Jon: I mean, everyone is gonna say ditch VAR, right? So we COULD do that, or we could look at multi-ball sudden death extra time. Essentially, in cup tie stalemates, introduce another ball onto the pitch every five minutes until someone scores, sending them through.

Terri: I’d disband FIFA, and start a new, democratic and altruistic organisation in its place, run by a diverse collective who care more about the grassroots of the game than money. It’s a lot to get done in a day, I admit.

What’s your wild “Watford will get a Champions League spot” prediction for football this season? 

Nick: Continuing the grim “modern football is a depressing ultra-capitalist shitbox” theme, I think several teams in England will go bust this season and it will lead to a ham-fisted re-organisation – with Premier League under-23 teams playing in either a new geographical Tier 4 separate from the Football League (called the Betty McBetFace Super League or something) or a new “League 3” within the existing EFL structure. For no reason whatsoever, the idea of there being “too many professional clubs” has suddenly gained credence among broadsheet football journos, and will no doubt subsequently be picked up by the powers that be in that they believe anything written in an intelligent way must be correct. We must fight any excuse that Covid has given them, and if you think it won’t happen – just think about what has changed already…

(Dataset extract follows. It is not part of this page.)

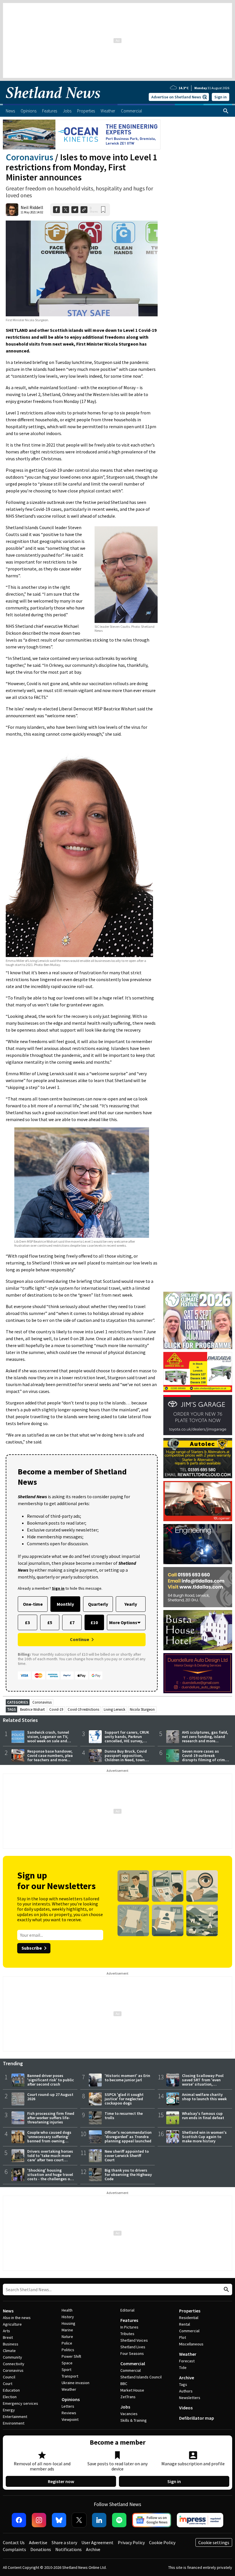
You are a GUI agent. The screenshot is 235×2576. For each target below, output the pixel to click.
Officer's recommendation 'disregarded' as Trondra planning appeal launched (128, 2137)
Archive (186, 2377)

Maddie: Luton will go from ninth to sixth on the final day and go on to get promoted, at the expense of Nottingham Forest who, having sacked their manager two months in and replaced him with Chris Hughton, will finish ninth after another final day defeat.

Ffion: A Wes Hoolahan-inspired Cambridge United will win the League Two title.

Adam: We’ll win the FA Cup in front of 90,000 at Wembley to complete a unique double and help usher in a post-Covid-19 world full of sunshine and rainbows.

Jon: Stoke to win the league. You heard it (incorrectly) here first.

Terri: Wimbledon mark their return to Plough Lane by getting into the play-offs in League One. They then beat Ipswich in the final at Wembley and get promoted to the Championship.

What’s your favourite Norfolk attraction for a free Sunday?

Nick: Banham Zoo.

Maddie: UEA.

Ffion: Carlsburger.

Adam: Coast.

Jon: Houghton Hall.

Terri: Just get outdoors – the amazing coast, Thetford Forest, the Broads, the mid-Norfolk countryside. Go get lost, away from the crowds, surround yourself in nature. It’s a beautiful county, all year round. From snowdrops and bluebell walks to warm, golden beaches and beautiful autumnal woods. I love it.